The Authority has proposed borrowing against future cap-and-invest revenues to maintain the construction schedule, but this requires new legislative authorization. The California Legislature is currently weighing those requests alongside broader questions about the project's design, timeline, and alignment with the requirements voters approved in Proposition 1A in 2008.
The California High-Speed Rail project is not an abstraction — it is an active multi-billion-dollar construction program with procurement activity flowing right now. The Track and Systems RFP represents a major opportunity for contractors with rail systems, traction power, and communications integration expertise. The Authority's small business program has already engaged nearly 1,000 firms, and the systems contract will extend that reach further.
At the same time, funding uncertainty at the program level creates real risk for firms bidding long-duration contracts. Contractors working on the $34.76 billion Merced-to-Bakersfield segment — which must be completed by 2033 to meet the Authority's schedule — need to track legislative developments in Sacramento closely. Changes to the cap-and-invest borrowing authority, modifications to project scope, or legislative conditions could affect work sequencing and payment timelines.
For heavy civil contractors already on the project, the transition to track and systems work represents an expansion of the construction footprint rather than a slowdown. Earthwork and structural contractors who built the viaducts and grade separations will see their work wind down on completed packages while systems integration ramps up behind them.

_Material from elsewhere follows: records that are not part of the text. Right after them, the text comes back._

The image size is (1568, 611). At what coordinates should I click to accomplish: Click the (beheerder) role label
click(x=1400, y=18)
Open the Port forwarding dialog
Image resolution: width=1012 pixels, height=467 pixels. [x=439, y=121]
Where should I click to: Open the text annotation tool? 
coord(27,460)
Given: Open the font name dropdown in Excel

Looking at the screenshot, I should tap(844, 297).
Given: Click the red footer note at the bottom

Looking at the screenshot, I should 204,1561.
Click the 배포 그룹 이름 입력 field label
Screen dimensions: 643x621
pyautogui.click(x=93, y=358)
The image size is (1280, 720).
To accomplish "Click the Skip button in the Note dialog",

For new entrants, the Track and Systems contract is the highest-profile procurement currently active on the project. The scale — 119 miles of track installation, overhead catenary systems, traction power substations, and integrated train control — is comparable to major European and Asian HSR contracts in complexity. Only a small number of U.S. firms have the specialized workforce and equipment for this kind of work, which means the procurement process will likely attract joint ventures combining domestic civil contractors with international systems integrators.
The broader market implication is also notable: if California can resolve its near-term funding challenge and maintain the 2033 service target, it will remain one of the largest sustained infrastructure construction programs in the country through the end of the decade. If funding disruptions force schedule delays, the impact on subcontractor backlog and specialized workforce deployment will be felt across the western construction market.
Bottom line:
California's high-speed rail program has built more than 80 miles of guideway and 59 structures in the Central Valley — a construction achievement that deserves straightforward recognition. The Track and Systems RFP marks the beginning of the most technically specialized phase yet. But the $231 billion full-system cost disclosure and the Inspector General's two-year funding warning mean that the Legislature, not just the contractor community, will shape the pace and scope of what gets built from here. Construction professionals tracking this program should watch Sacramento as closely as Fresno.